With Maze panel, you can recruit from a global pool of B2B and B2C participants across 130+ countries using 400+ filters, so the people you speak to closely match your research goals and user personas.

From there, Maze interview studies handle scheduling, reminders, and hosting via built-in video or tools like Zoom and Teams, while the AI moderator can also run interviews autonomously using your preset questions and follow-ups.

The Maze participant targeting interface showing filters for country, age, and sex alongside advanced criteria categories like demographics, work, and lifestyle.

Maze AI identifies themes across your transcripts

Once your sessions are complete, it's time to look across all your transcripts and find what patterns are emerging. Maze scans all your session transcripts at once and automatically groups recurring patterns into named themes.

For each theme, Maze shows you how many sessions it appeared in, whether the sentiment is positive or negative, an AI-generated summary of what the theme reveals, and timestamped video highlights so you can go straight to the relevant moment in the recording and verify the interpretation yourself.

Maze AI identifies themes from your interviews study

If you already have a hypothesis going in, say, you suspect integration issues are a recurring pain point, you can bring your own themes as a starting point and let Maze build on them. Anything that doesn't fit neatly into a theme gets flagged separately so you can review and assign it manually.

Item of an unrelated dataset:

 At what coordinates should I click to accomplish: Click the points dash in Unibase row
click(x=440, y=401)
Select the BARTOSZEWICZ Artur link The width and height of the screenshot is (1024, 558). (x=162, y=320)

Turn your themes into a report

Maze auto-generates a shareable report for your study. It opens with an executive summary, followed by a slide for each theme, showing the associated highlights, AI-generated summary, and key findings. Individual session overviews are included at the end so stakeholders can dig into specific participant responses if they want to.

You have two ways to share it:

  • A private link keeps the report inside your workspace, useful for sharing with your product team or storing in your research repository
  • A public link lets anyone with the URL view it, which is useful for stakeholders or clients outside your organization
Sharing individual reports from your interview studies with Maze

Turn qualitative data into decisions your team can act on

Thematic analysis is a meticulous process of analyzing qualitative data and uncovering rich insights about your users and products. You still need to review transcripts, create codes, group related ideas into themes, check those themes against the data, and turn everything into a clear report.

Maze brings interview recordings, transcripts, AI-generated themes, summaries, video clips, and reports into one workflow. You can review the suggested themes, check them against the original sessions, and refine the findings before sharing them with stakeholders.

With Maze, you build reports that your team can turn into better product decisions.

Transform conversations into trusted insights

Automate the theme and insights extraction process and simplify your interview workflow from start to finish.

Frequently asked questions about thematic analysis

Are thematic analysis and content analysis the same?

No, thematic analysis differs from content analysis. Content analysis focuses on a more surface-level analysis to find trends in the data, whereas thematic analysis creates meaningful themes from the data to better contextualize it.

What is the difference between inductive and deductive thematic analysis?

Inductive thematic analysis starts with the data. You review your interview transcripts, survey responses, or notes without a fixed hypothesis, then develop codes and themes based on the patterns you find.

Deductive thematic analysis starts with an existing idea, theory, research question, or hypothesis. You analyze the data to see whether it supports or challenges what you already believe.

What software help with thematic analysis?

AI-first user research platforms like Maze can help with thematic analysis across the full research workflow. You can run interviews, upload existing recordings, transcribe sessions, and identify recurring themes.

Maze also integrates with tools like Zoom, Microsoft Teams, Google Calendar, Outlook, iCloud, Slack, and Miro. These integrations make it easier to schedule sessions, run interviews, collaborate on analysis, and share findings.